15 years ago I had exactly the same issue ... How to find my first clients
- I put up flyers around the local area and started with very small (few hours to a week) jobs.
- We had a few breaks, a friends father owned a company, he sent out a flyer to all his clients with their renewal notices saying "Redgum are a startup and wanted to help out" good PR for him, and it got us our first few medium clients.
- We went to various events and talked to people enthusiastically about all the things we thought we had and could build, this got us our longer term clients.
From these starting points we got our first jobs, which led on to new jobs, after a few years and 20 or so projects on the board we got our first overseas gig.
Basically your about to do the same thing, while you have no work do something of your own so you have a project to point at.

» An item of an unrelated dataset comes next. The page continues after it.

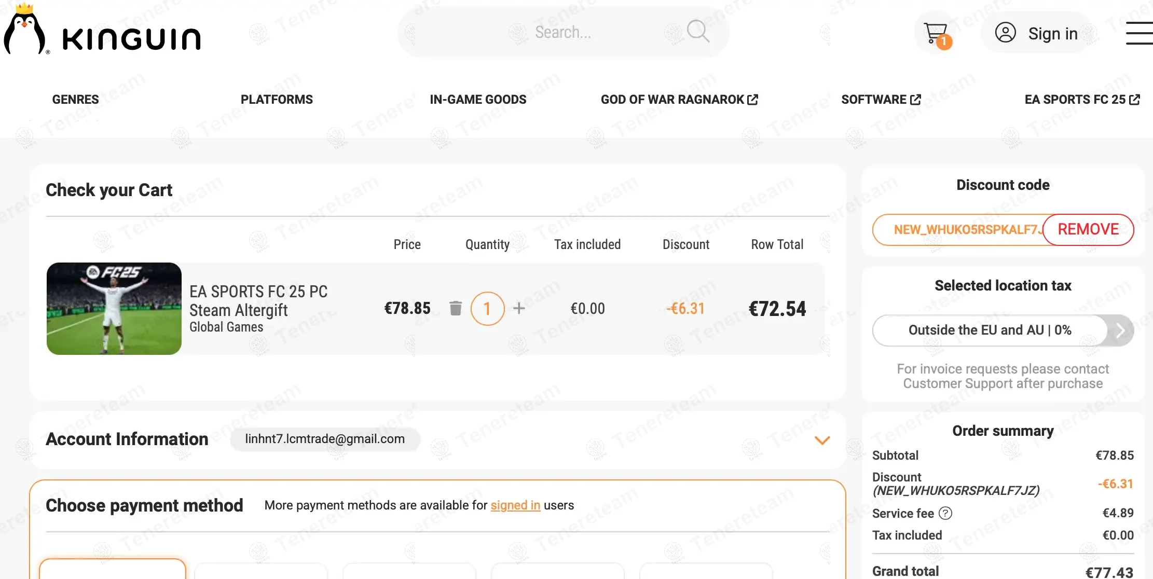1153x579 pixels.
Task: Open the IN-GAME GOODS menu
Action: [478, 100]
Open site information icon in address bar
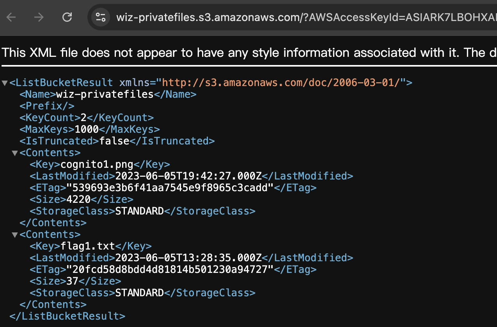Viewport: 497px width, 327px height. (101, 17)
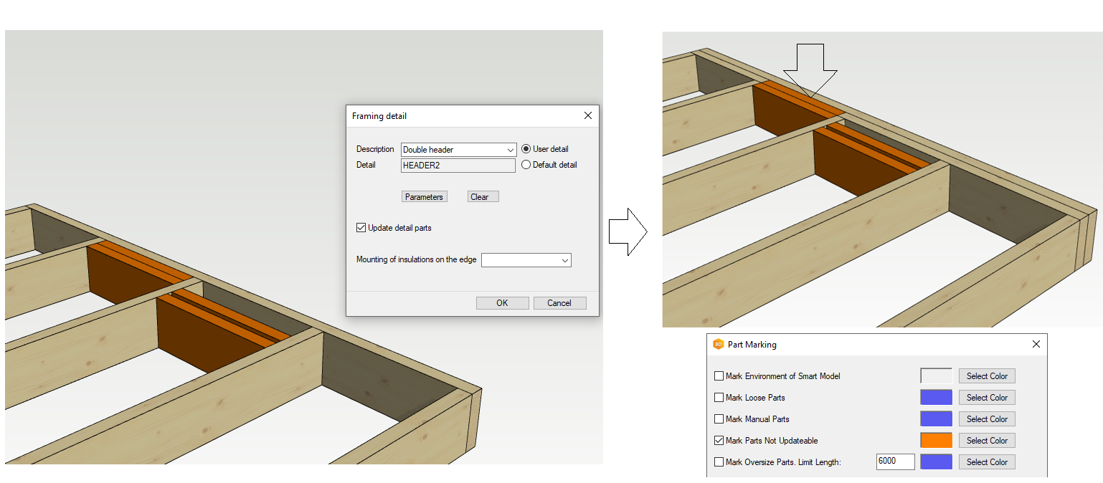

Notes on your current approach.
- Larger companies are not going pay attention to you until you have proved yourself with smaller jobs and smaller companies. The key reason for this is they are taking a gamble that your as good as you say, without any proof. If they loose the bet they may loose their job ... not many people are willing to take that bet, especially if they are in a big company. Therefore you have to make the bet look as safe as possible and having previous work is a big part of making it look safe.
- Don't try to blindly contact software companies overseas. I get about 3-4 call every week from offshore companies wanting me to give them my clients and my work (which is what a software development company is going to think if you approach them). I'm not going to bet my companies 15 year hard won reputation on you without any proof that its a safe bet. Even if it is a safe bet I'm not likely to anyway because I want a long term relationship with my client which means I need to know their project backwards, something I can't do if your the one building it.
So where to start?
- As others have said eLance and oDesk are great for the first few projects and for getting your reputation started.
- Showcase your projects on a website.
One possible strategy could be to help out your local community by building things they need funded by the crowd.
- Come up with a project that could help a local school/business/friend, put it on kickstarter (or similar crowdfunding site) with a very low threshold so that you get the job (and the reputation started).
- Do the second one with a slightly higher threshold (and a bigger profile reputation).
Keep going with this and you could gain a reputation and help out your local community at the same time. Good Luck.